- **Reading passage**:
----------------------------------------

It’s inflexible in an age where we’re often in flux  

Science is not a static pursuit. We learn all the time through technology, understanding the human body, cognitive function and how we operate generally. With each new piece of information comes the potential to infringe on someone’s rights through simply not understanding the changes these advances bring. And that influences every aspect of care, especially at a time where technological advancement is moving so rapidly.

It’s susceptible to our influence

Humans are wonderfully talented, caring, creative beings. We have the ability to problem-solve and innovate. And we’re fundamentally geared towards connection and creating systems that support each other as a means of survival. But we’re also working with creatures that are inherently competitive, stubborn and prone to stress and negative emotions. We cannot expect people to understand an individual’s needs when we’re often grappling with how to meet our own. Not if those needs aren’t documented.

It’s influenced by economics

It’s very difficult to meet the needs of every single person without a clear blueprint of how to action what that looks like. Especially when you have already got documented sometimes competing interests such as the budget, the resources available and end-goals that satiate fiduciary concerns over that of the person. We need money to be able to provide care – but there is not a never-ending supply. Finding a balance between the needs of financial side of care while also providing that care becomes so much easier when we understand the individuals we’re caring for.

----------------------------------------

- **Data extract**:
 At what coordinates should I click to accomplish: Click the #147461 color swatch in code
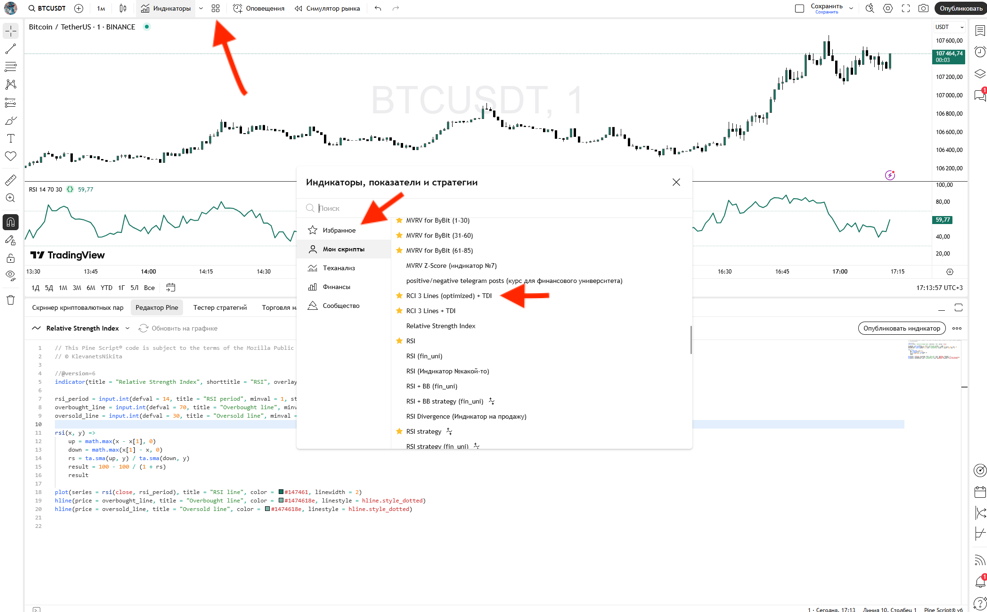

----------------------------------------

- **Required actions**:
(a) Please write out the passage about care from "It’s inflexible in" to "moving so rapidly." word for word.
(b) According to the passage about care, which competing interests are sometimes already documented?
The lines are material separate from the passage about care.

- **List of solutions**:
(a)
It’s inflexible in an age where we’re often in flux  

Science is not a static pursuit. We learn all the time through technology, understanding the human body, cognitive function and how we operate generally. With each new piece of information comes the potential to infringe on someone’s rights through simply not understanding the changes these advances bring. And that influences every aspect of care, especially at a time where technological advancement is moving so rapidly.

(b) The budget, the resources available, and end-goals that satiate fiduciary concerns over that of the person.